= Required work =
An exact, complete copy of the entries that follow is needed.
------ Data supplied
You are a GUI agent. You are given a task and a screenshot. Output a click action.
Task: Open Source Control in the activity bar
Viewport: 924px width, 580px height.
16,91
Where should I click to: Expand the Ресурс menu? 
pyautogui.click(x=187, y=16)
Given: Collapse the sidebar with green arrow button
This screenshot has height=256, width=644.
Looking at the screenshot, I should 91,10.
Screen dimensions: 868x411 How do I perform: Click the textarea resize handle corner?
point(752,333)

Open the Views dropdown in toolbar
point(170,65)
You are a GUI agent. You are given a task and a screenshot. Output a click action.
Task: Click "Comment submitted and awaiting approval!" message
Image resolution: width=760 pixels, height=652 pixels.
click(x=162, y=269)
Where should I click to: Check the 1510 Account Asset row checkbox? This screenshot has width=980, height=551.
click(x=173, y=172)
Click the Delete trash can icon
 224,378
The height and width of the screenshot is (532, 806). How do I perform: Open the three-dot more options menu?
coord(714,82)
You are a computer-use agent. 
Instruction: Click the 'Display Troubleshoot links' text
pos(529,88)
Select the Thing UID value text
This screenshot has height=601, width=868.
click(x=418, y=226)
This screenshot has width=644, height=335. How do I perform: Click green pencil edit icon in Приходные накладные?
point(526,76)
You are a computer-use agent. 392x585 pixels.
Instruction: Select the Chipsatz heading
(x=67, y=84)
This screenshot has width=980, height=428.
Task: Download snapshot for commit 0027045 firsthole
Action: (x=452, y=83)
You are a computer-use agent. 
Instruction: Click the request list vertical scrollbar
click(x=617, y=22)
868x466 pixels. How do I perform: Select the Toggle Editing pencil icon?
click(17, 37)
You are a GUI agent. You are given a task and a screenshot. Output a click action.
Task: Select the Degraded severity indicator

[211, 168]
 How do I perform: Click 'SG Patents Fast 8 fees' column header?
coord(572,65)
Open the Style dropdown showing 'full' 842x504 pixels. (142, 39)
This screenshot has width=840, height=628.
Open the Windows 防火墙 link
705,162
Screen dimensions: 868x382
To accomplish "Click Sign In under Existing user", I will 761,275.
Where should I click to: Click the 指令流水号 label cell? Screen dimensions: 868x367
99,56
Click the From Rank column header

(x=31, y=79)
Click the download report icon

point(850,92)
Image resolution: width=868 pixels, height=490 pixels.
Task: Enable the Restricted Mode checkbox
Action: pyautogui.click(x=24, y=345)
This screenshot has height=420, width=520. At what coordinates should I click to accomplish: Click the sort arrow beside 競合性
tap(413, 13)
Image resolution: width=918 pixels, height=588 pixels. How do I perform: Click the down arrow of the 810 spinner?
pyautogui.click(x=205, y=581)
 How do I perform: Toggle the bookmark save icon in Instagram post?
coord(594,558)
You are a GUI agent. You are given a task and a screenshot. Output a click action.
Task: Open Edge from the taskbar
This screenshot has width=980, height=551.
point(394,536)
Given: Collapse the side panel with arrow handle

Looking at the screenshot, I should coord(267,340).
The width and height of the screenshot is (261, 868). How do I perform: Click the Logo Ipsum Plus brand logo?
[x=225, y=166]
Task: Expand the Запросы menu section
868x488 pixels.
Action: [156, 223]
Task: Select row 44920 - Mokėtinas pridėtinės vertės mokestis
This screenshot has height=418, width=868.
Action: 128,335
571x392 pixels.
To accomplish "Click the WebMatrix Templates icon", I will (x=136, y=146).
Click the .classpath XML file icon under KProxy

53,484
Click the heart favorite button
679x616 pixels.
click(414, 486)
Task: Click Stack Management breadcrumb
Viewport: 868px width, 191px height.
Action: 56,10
------------
= Output below =
You are a GUI agent. You are given a task and a screenshot. Output a click action.
Task: Open Source Control in the activity bar
Viewport: 924px width, 580px height.
16,91
Where should I click to: Expand the Ресурс menu? 
pyautogui.click(x=187, y=16)
Given: Collapse the sidebar with green arrow button
This screenshot has height=256, width=644.
Looking at the screenshot, I should 91,10.
Screen dimensions: 868x411 How do I perform: Click the textarea resize handle corner?
point(752,333)

Open the Views dropdown in toolbar
point(170,65)
You are a GUI agent. You are given a task and a screenshot. Output a click action.
Task: Click "Comment submitted and awaiting approval!" message
Image resolution: width=760 pixels, height=652 pixels.
click(x=162, y=269)
Where should I click to: Check the 1510 Account Asset row checkbox? This screenshot has width=980, height=551.
click(x=173, y=172)
Click the Delete trash can icon
 224,378
The height and width of the screenshot is (532, 806). How do I perform: Open the three-dot more options menu?
coord(714,82)
You are a computer-use agent. 
Instruction: Click the 'Display Troubleshoot links' text
pos(529,88)
Select the Thing UID value text
This screenshot has height=601, width=868.
click(x=418, y=226)
This screenshot has width=644, height=335. How do I perform: Click green pencil edit icon in Приходные накладные?
point(526,76)
You are a computer-use agent. 392x585 pixels.
Instruction: Select the Chipsatz heading
(x=67, y=84)
This screenshot has width=980, height=428.
Task: Download snapshot for commit 0027045 firsthole
Action: (x=452, y=83)
You are a computer-use agent. 
Instruction: Click the request list vertical scrollbar
click(x=617, y=22)
868x466 pixels. How do I perform: Select the Toggle Editing pencil icon?
click(17, 37)
You are a GUI agent. You are given a task and a screenshot. Output a click action.
Task: Select the Degraded severity indicator

[211, 168]
 How do I perform: Click 'SG Patents Fast 8 fees' column header?
coord(572,65)
Open the Style dropdown showing 'full' 842x504 pixels. (142, 39)
This screenshot has width=840, height=628.
Open the Windows 防火墙 link
705,162
Screen dimensions: 868x382
To accomplish "Click Sign In under Existing user", I will 761,275.
Where should I click to: Click the 指令流水号 label cell? Screen dimensions: 868x367
99,56
Click the From Rank column header

(x=31, y=79)
Click the download report icon

point(850,92)
Image resolution: width=868 pixels, height=490 pixels.
Task: Enable the Restricted Mode checkbox
Action: pyautogui.click(x=24, y=345)
This screenshot has height=420, width=520. At what coordinates should I click to accomplish: Click the sort arrow beside 競合性
tap(413, 13)
Image resolution: width=918 pixels, height=588 pixels. How do I perform: Click the down arrow of the 810 spinner?
pyautogui.click(x=205, y=581)
 How do I perform: Toggle the bookmark save icon in Instagram post?
coord(594,558)
You are a GUI agent. You are given a task and a screenshot. Output a click action.
Task: Open Edge from the taskbar
This screenshot has width=980, height=551.
point(394,536)
Given: Collapse the side panel with arrow handle

Looking at the screenshot, I should coord(267,340).
The width and height of the screenshot is (261, 868). How do I perform: Click the Logo Ipsum Plus brand logo?
[x=225, y=166]
Task: Expand the Запросы menu section
868x488 pixels.
Action: [156, 223]
Task: Select row 44920 - Mokėtinas pridėtinės vertės mokestis
This screenshot has height=418, width=868.
Action: 128,335
571x392 pixels.
To accomplish "Click the WebMatrix Templates icon", I will (x=136, y=146).
Click the .classpath XML file icon under KProxy

53,484
Click the heart favorite button
679x616 pixels.
click(414, 486)
Task: Click Stack Management breadcrumb
Viewport: 868px width, 191px height.
Action: 56,10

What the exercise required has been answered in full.